**Task prompt:**
The records that follow are to be transcribed exactly.

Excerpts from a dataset
***
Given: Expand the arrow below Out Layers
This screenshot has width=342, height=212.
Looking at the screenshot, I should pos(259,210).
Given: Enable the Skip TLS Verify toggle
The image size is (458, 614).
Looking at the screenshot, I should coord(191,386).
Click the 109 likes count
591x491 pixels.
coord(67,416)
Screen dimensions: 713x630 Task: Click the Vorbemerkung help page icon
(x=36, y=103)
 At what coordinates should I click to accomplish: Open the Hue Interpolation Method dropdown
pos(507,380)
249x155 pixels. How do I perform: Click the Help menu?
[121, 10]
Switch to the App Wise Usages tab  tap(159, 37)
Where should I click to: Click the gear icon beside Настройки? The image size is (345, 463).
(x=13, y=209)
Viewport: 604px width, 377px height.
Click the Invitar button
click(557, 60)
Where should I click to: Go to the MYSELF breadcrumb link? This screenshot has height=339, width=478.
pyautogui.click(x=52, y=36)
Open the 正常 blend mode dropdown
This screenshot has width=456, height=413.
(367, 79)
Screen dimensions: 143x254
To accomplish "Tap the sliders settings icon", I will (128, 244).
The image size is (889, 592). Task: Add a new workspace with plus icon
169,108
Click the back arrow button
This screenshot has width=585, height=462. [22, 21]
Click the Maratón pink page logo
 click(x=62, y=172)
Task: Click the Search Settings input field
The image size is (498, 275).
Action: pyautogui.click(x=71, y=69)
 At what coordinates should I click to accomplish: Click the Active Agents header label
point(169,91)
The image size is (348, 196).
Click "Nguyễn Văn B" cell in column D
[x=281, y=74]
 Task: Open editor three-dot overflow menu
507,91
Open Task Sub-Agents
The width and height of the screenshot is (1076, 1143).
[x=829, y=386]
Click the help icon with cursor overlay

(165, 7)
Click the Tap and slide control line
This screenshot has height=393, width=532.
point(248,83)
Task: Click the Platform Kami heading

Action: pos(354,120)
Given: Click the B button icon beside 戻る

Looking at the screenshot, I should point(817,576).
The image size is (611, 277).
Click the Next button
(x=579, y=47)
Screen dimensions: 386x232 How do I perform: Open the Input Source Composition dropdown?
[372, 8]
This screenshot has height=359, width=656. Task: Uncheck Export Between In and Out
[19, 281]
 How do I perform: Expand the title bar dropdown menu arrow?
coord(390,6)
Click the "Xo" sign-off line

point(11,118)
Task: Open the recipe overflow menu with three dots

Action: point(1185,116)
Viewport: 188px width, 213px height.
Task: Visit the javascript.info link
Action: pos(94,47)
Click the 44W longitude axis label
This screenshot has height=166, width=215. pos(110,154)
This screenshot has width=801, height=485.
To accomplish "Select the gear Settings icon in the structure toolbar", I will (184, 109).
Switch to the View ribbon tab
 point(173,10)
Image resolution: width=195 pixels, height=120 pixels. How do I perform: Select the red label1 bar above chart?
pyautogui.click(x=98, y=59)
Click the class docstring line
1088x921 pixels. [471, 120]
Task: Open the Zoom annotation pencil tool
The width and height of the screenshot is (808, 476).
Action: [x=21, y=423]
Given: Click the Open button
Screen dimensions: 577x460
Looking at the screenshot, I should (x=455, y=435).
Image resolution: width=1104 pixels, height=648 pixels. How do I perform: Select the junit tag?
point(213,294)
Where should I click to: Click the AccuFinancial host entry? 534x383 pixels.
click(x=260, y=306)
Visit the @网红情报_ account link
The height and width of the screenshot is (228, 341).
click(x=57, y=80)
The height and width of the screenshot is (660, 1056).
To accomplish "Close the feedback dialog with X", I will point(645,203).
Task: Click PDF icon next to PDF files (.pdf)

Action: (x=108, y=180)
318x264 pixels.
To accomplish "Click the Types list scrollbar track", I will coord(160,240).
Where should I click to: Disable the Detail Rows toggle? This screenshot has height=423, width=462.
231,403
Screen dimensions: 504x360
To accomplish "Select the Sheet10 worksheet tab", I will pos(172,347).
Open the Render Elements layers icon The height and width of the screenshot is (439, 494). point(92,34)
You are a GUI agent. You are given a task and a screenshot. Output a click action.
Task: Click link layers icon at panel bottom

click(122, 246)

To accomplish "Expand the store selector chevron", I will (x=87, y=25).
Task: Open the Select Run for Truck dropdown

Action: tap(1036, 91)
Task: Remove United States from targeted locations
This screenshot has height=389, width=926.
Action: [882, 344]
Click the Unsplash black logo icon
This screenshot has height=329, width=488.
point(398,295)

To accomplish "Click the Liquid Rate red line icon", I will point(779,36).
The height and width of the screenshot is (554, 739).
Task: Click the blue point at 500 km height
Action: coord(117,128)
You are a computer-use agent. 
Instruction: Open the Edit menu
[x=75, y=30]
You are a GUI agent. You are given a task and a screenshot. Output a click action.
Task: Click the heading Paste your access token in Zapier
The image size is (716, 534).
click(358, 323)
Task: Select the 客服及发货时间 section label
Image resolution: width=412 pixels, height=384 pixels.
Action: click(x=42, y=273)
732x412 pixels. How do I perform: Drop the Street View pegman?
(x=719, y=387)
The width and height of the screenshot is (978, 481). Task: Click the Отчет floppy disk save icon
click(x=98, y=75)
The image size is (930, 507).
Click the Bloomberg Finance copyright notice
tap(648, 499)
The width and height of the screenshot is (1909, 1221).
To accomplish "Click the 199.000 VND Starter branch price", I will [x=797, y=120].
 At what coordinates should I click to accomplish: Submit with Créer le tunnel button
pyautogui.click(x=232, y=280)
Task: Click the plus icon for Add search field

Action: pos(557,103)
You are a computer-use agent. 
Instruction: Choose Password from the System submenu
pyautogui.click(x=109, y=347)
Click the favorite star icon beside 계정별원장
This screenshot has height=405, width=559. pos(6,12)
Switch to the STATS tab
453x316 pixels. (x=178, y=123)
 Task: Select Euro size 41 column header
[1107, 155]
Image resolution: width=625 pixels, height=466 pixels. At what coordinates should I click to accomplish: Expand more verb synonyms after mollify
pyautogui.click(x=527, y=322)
***
**Solution to the exercise:**
Given: Expand the arrow below Out Layers
This screenshot has width=342, height=212.
Looking at the screenshot, I should pos(259,210).
Given: Enable the Skip TLS Verify toggle
The image size is (458, 614).
Looking at the screenshot, I should coord(191,386).
Click the 109 likes count
591x491 pixels.
coord(67,416)
Screen dimensions: 713x630 Task: Click the Vorbemerkung help page icon
(x=36, y=103)
 At what coordinates should I click to accomplish: Open the Hue Interpolation Method dropdown
pos(507,380)
249x155 pixels. How do I perform: Click the Help menu?
[121, 10]
Switch to the App Wise Usages tab  tap(159, 37)
Where should I click to: Click the gear icon beside Настройки? The image size is (345, 463).
(x=13, y=209)
Viewport: 604px width, 377px height.
Click the Invitar button
click(557, 60)
Where should I click to: Go to the MYSELF breadcrumb link? This screenshot has height=339, width=478.
pyautogui.click(x=52, y=36)
Open the 正常 blend mode dropdown
This screenshot has width=456, height=413.
(367, 79)
Screen dimensions: 143x254
To accomplish "Tap the sliders settings icon", I will (128, 244).
The image size is (889, 592). Task: Add a new workspace with plus icon
169,108
Click the back arrow button
This screenshot has width=585, height=462. [22, 21]
Click the Maratón pink page logo
 click(x=62, y=172)
Task: Click the Search Settings input field
The image size is (498, 275).
Action: pyautogui.click(x=71, y=69)
 At what coordinates should I click to accomplish: Click the Active Agents header label
point(169,91)
The image size is (348, 196).
Click "Nguyễn Văn B" cell in column D
[x=281, y=74]
 Task: Open editor three-dot overflow menu
507,91
Open Task Sub-Agents
The width and height of the screenshot is (1076, 1143).
[x=829, y=386]
Click the help icon with cursor overlay

(165, 7)
Click the Tap and slide control line
This screenshot has height=393, width=532.
point(248,83)
Task: Click the Platform Kami heading

Action: pos(354,120)
Given: Click the B button icon beside 戻る

Looking at the screenshot, I should point(817,576).
The image size is (611, 277).
Click the Next button
(x=579, y=47)
Screen dimensions: 386x232 How do I perform: Open the Input Source Composition dropdown?
[372, 8]
This screenshot has height=359, width=656. Task: Uncheck Export Between In and Out
[19, 281]
 How do I perform: Expand the title bar dropdown menu arrow?
coord(390,6)
Click the "Xo" sign-off line

point(11,118)
Task: Open the recipe overflow menu with three dots

Action: point(1185,116)
Viewport: 188px width, 213px height.
Task: Visit the javascript.info link
Action: pos(94,47)
Click the 44W longitude axis label
This screenshot has height=166, width=215. pos(110,154)
This screenshot has width=801, height=485.
To accomplish "Select the gear Settings icon in the structure toolbar", I will (184, 109).
Switch to the View ribbon tab
 point(173,10)
Image resolution: width=195 pixels, height=120 pixels. How do I perform: Select the red label1 bar above chart?
pyautogui.click(x=98, y=59)
Click the class docstring line
1088x921 pixels. [471, 120]
Task: Open the Zoom annotation pencil tool
The width and height of the screenshot is (808, 476).
Action: [x=21, y=423]
Given: Click the Open button
Screen dimensions: 577x460
Looking at the screenshot, I should (x=455, y=435).
Image resolution: width=1104 pixels, height=648 pixels. How do I perform: Select the junit tag?
point(213,294)
Where should I click to: Click the AccuFinancial host entry? 534x383 pixels.
click(x=260, y=306)
Visit the @网红情报_ account link
The height and width of the screenshot is (228, 341).
click(x=57, y=80)
The height and width of the screenshot is (660, 1056).
To accomplish "Close the feedback dialog with X", I will point(645,203).
Task: Click PDF icon next to PDF files (.pdf)

Action: (x=108, y=180)
318x264 pixels.
To accomplish "Click the Types list scrollbar track", I will coord(160,240).
Where should I click to: Disable the Detail Rows toggle? This screenshot has height=423, width=462.
231,403
Screen dimensions: 504x360
To accomplish "Select the Sheet10 worksheet tab", I will pos(172,347).
Open the Render Elements layers icon The height and width of the screenshot is (439, 494). point(92,34)
You are a GUI agent. You are given a task and a screenshot. Output a click action.
Task: Click link layers icon at panel bottom

click(122, 246)

To accomplish "Expand the store selector chevron", I will (x=87, y=25).
Task: Open the Select Run for Truck dropdown

Action: tap(1036, 91)
Task: Remove United States from targeted locations
This screenshot has height=389, width=926.
Action: [882, 344]
Click the Unsplash black logo icon
This screenshot has height=329, width=488.
point(398,295)

To accomplish "Click the Liquid Rate red line icon", I will point(779,36).
The height and width of the screenshot is (554, 739).
Task: Click the blue point at 500 km height
Action: coord(117,128)
You are a computer-use agent. 
Instruction: Open the Edit menu
[x=75, y=30]
You are a GUI agent. You are given a task and a screenshot. Output a click action.
Task: Click the heading Paste your access token in Zapier
The image size is (716, 534).
click(358, 323)
Task: Select the 客服及发货时间 section label
Image resolution: width=412 pixels, height=384 pixels.
Action: click(x=42, y=273)
732x412 pixels. How do I perform: Drop the Street View pegman?
(x=719, y=387)
The width and height of the screenshot is (978, 481). Task: Click the Отчет floppy disk save icon
click(x=98, y=75)
The image size is (930, 507).
Click the Bloomberg Finance copyright notice
tap(648, 499)
The width and height of the screenshot is (1909, 1221).
To accomplish "Click the 199.000 VND Starter branch price", I will [x=797, y=120].
 At what coordinates should I click to accomplish: Submit with Créer le tunnel button
pyautogui.click(x=232, y=280)
Task: Click the plus icon for Add search field

Action: pos(557,103)
You are a computer-use agent. 
Instruction: Choose Password from the System submenu
pyautogui.click(x=109, y=347)
Click the favorite star icon beside 계정별원장
This screenshot has height=405, width=559. pos(6,12)
Switch to the STATS tab
453x316 pixels. (x=178, y=123)
 Task: Select Euro size 41 column header
[1107, 155]
Image resolution: width=625 pixels, height=466 pixels. At what coordinates should I click to accomplish: Expand more verb synonyms after mollify
pyautogui.click(x=527, y=322)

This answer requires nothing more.